The answer must consist of every line from the data that holds "General".

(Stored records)

▬▬▬

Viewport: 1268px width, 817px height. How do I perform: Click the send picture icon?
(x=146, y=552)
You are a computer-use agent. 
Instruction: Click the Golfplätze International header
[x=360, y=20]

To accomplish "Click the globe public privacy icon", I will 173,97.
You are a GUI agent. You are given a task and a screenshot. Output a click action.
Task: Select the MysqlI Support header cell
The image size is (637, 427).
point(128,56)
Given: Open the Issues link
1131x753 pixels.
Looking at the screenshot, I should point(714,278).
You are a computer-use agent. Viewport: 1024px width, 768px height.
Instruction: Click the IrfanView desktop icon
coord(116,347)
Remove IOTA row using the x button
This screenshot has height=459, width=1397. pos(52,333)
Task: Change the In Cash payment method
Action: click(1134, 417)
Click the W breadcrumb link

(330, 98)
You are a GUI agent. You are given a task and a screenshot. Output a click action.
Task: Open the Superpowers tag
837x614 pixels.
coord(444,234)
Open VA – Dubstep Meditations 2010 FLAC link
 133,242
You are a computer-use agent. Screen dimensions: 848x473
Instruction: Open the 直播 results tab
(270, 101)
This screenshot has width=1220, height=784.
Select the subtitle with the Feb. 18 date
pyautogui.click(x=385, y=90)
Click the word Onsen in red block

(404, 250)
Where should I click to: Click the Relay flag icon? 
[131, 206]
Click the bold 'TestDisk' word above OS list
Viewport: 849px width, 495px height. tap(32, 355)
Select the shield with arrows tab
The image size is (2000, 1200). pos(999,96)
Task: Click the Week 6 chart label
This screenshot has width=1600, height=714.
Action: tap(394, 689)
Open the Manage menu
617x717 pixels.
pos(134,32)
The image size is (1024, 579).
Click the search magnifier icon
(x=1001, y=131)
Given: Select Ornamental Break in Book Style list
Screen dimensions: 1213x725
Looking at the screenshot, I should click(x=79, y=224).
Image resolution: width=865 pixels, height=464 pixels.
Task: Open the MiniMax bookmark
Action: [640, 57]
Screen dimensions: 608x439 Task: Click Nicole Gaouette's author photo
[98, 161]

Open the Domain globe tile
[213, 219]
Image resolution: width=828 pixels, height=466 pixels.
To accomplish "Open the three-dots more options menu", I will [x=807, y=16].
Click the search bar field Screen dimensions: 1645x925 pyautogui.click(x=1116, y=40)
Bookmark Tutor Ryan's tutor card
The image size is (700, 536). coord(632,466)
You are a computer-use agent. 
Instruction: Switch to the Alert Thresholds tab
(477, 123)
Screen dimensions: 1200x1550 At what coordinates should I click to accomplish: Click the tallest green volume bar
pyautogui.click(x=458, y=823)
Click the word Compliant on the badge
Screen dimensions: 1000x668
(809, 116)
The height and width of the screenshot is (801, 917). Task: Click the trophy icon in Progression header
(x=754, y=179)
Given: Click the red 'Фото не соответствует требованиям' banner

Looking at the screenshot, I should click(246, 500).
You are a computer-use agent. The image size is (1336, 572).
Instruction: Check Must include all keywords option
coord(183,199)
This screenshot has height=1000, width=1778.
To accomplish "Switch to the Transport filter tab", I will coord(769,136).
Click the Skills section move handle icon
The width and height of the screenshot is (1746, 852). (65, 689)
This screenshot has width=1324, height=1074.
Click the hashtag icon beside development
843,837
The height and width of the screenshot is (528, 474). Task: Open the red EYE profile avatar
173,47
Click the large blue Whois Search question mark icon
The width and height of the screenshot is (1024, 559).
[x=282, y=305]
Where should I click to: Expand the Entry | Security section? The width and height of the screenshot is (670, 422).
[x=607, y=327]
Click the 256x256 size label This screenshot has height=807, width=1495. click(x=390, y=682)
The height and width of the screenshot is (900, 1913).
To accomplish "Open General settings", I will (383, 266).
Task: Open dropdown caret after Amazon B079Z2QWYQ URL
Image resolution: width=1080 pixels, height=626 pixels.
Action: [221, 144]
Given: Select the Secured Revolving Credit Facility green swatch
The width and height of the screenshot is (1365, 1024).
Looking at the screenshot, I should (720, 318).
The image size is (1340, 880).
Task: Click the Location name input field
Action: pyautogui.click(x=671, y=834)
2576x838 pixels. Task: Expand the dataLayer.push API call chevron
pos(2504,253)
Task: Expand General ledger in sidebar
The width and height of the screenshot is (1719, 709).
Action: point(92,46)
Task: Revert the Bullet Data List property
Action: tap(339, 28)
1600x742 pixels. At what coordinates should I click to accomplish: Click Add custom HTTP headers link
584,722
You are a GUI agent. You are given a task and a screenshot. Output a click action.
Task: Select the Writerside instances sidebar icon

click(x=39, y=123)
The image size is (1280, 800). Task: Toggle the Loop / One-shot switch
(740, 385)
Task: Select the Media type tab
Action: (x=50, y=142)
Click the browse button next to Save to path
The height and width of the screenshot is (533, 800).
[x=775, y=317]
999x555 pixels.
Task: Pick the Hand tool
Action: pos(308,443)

▬▬▬

__Result for this exercise__
To accomplish "Open General settings", I will (383, 266).
Task: Expand General ledger in sidebar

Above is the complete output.